Daymon's research and shopper survey appear to bolster the group's conclusion that private brands are in prime position to disrupt the industry. The report emphasizes that a majority of consumers (60%) want to see more private brands getting involved in fresh products, so that is expected to be a major growth area in the near future.
According to the Private Label Manufacturer's Association, private brands make up 17% of total grocery sales. And Nielsen estimates that, in 2016, nearly one in every five items sold in U.S. supermarkets was a store brand. Private brands claimed 18.4% dollar share and 22.3% unit share that year, and total market size was pegged at $150 billion.
Chains such as Aldi have shown that private label doesn't need to mean something consumers settle for.

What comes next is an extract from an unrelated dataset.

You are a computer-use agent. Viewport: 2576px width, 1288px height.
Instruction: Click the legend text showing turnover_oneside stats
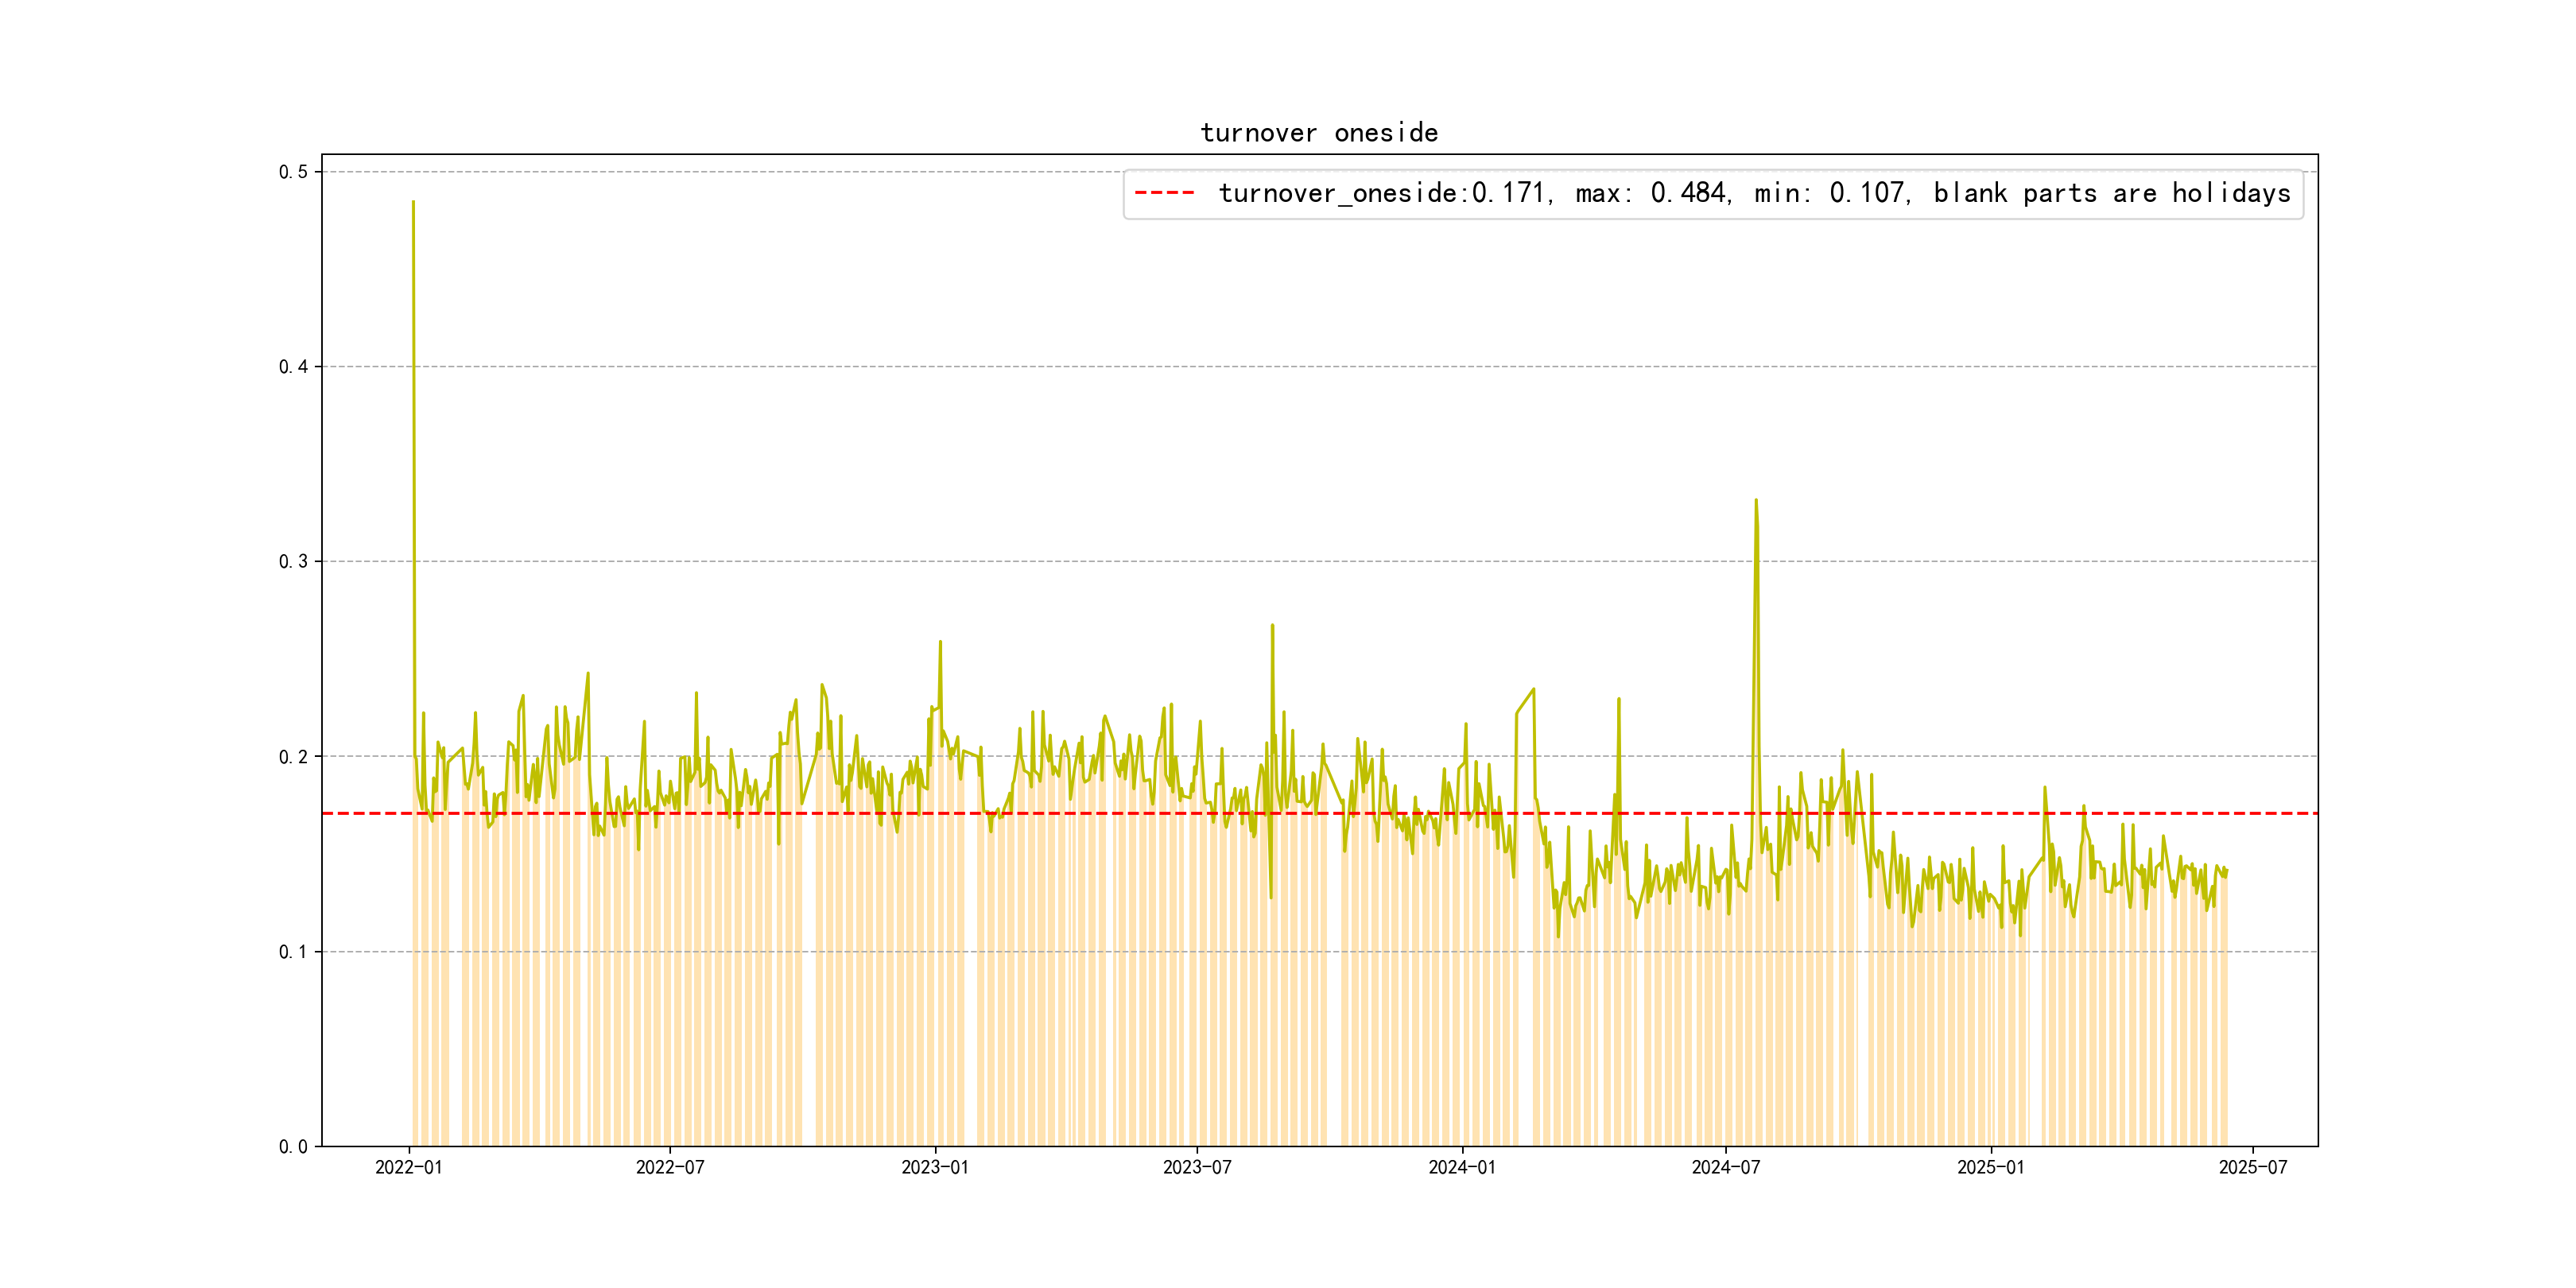coord(1754,193)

In the same way Target managed to create a trendy buzz around its in-house clothing brands, consumers are continuing to look past the national brands for fresh, new food products, particularly those they know and trust.

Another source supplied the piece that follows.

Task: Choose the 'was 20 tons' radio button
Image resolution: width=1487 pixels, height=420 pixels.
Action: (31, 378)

Meanwhile, there are challengers more than happy to shake up the private label market. Brandless, a San Francisco e-commerce startup, started selling 115 environmentally and health-conscious product staples last summer. Consumers pay a $36 annual membership fee to get free shipping on all orders, with products shipped out from distribution centers in California and Indiana.
Despite these challenges, though, retailers are increasingly banking on private label brands due to their popularity and consumers' now-engrained shopping patterns. Whether not adopting private labels — or not stepping up their current game and debuting more private label products — means a company will end up "dead in the water" could be overstating the case. However, it's likely that few food marketers in today's highly competitive marketplace would relish taking that gamble.